What is expected: Locate the line that contains "Instruction: Select the" in the data that follows. Copy it and every subsequent line to the end, exactly, excluding pictures.

Dataset entries:
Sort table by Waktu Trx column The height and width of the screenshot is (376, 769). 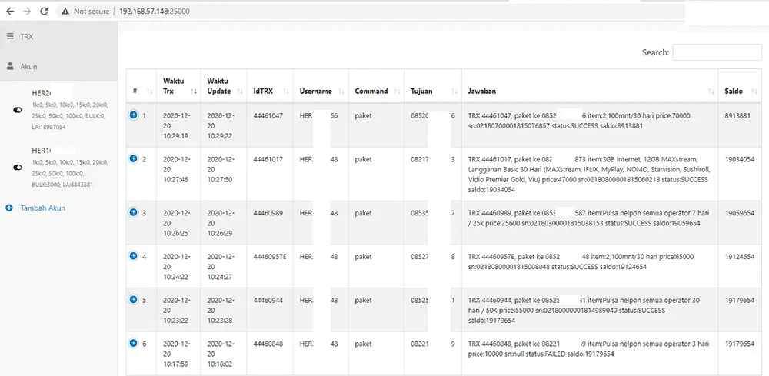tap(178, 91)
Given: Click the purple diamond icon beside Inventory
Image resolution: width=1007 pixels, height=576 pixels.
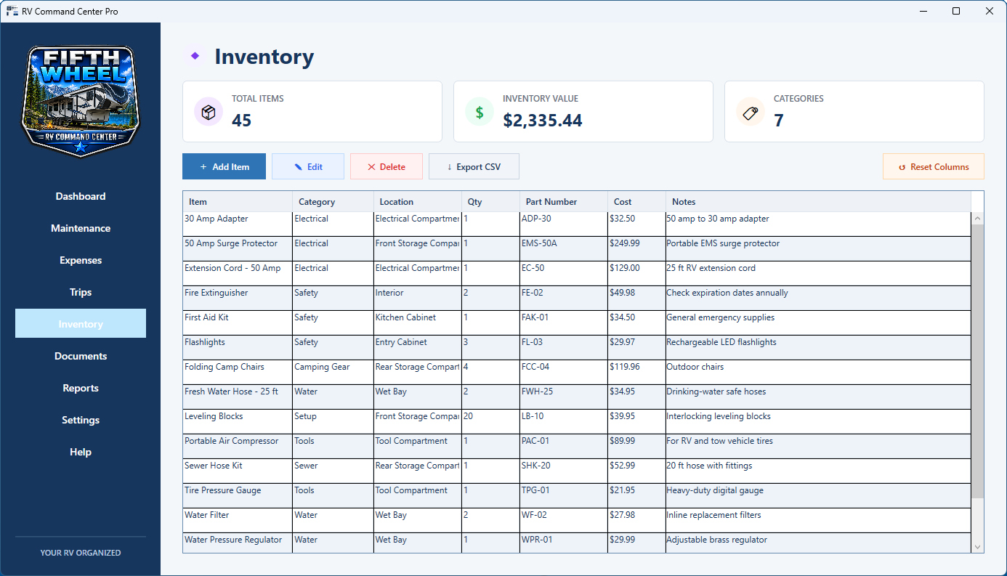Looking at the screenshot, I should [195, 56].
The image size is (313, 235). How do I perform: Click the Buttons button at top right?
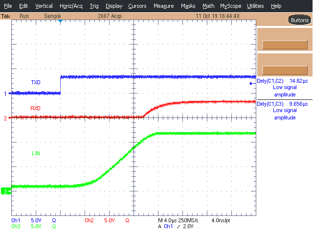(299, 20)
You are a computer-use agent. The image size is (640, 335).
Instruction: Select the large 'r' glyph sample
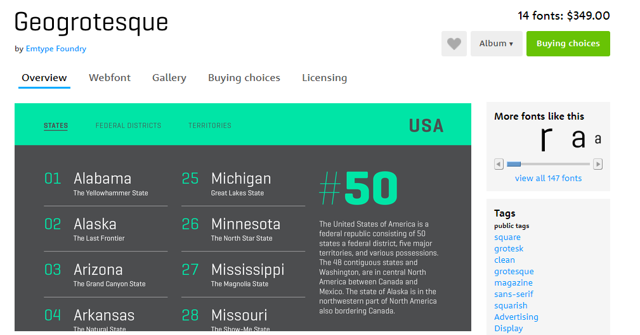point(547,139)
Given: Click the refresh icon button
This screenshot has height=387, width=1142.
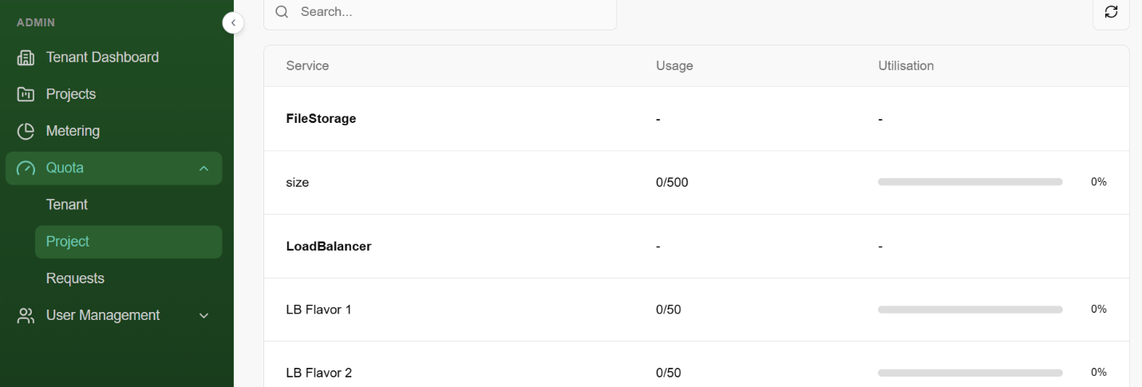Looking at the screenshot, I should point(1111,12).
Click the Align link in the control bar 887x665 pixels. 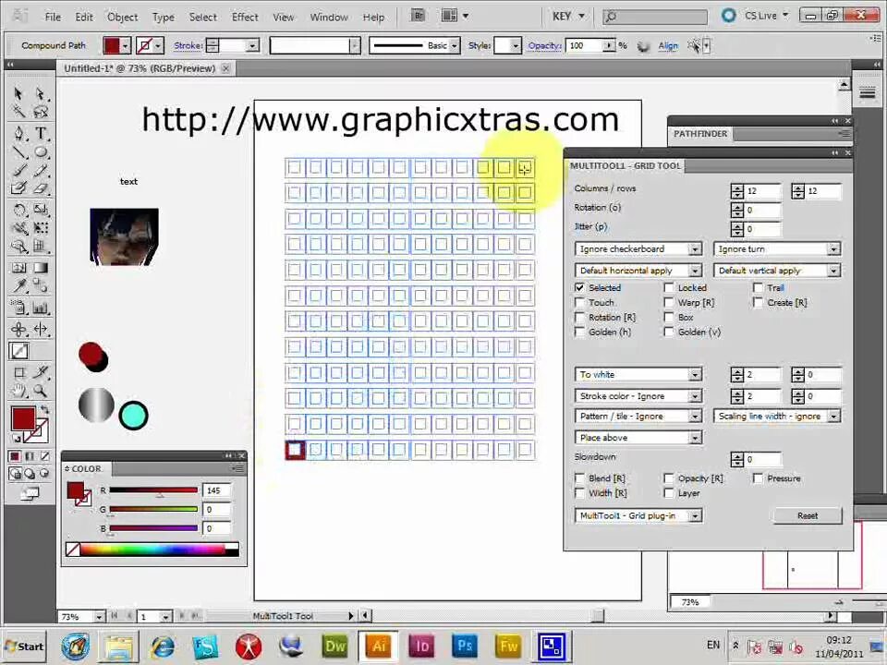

Exercise response:
Instruction: Select the large 'r' glyph sample
point(547,139)
Given: Click the refresh icon button
This screenshot has height=387, width=1142.
Looking at the screenshot, I should point(1111,12).
Click the Align link in the control bar 887x665 pixels. 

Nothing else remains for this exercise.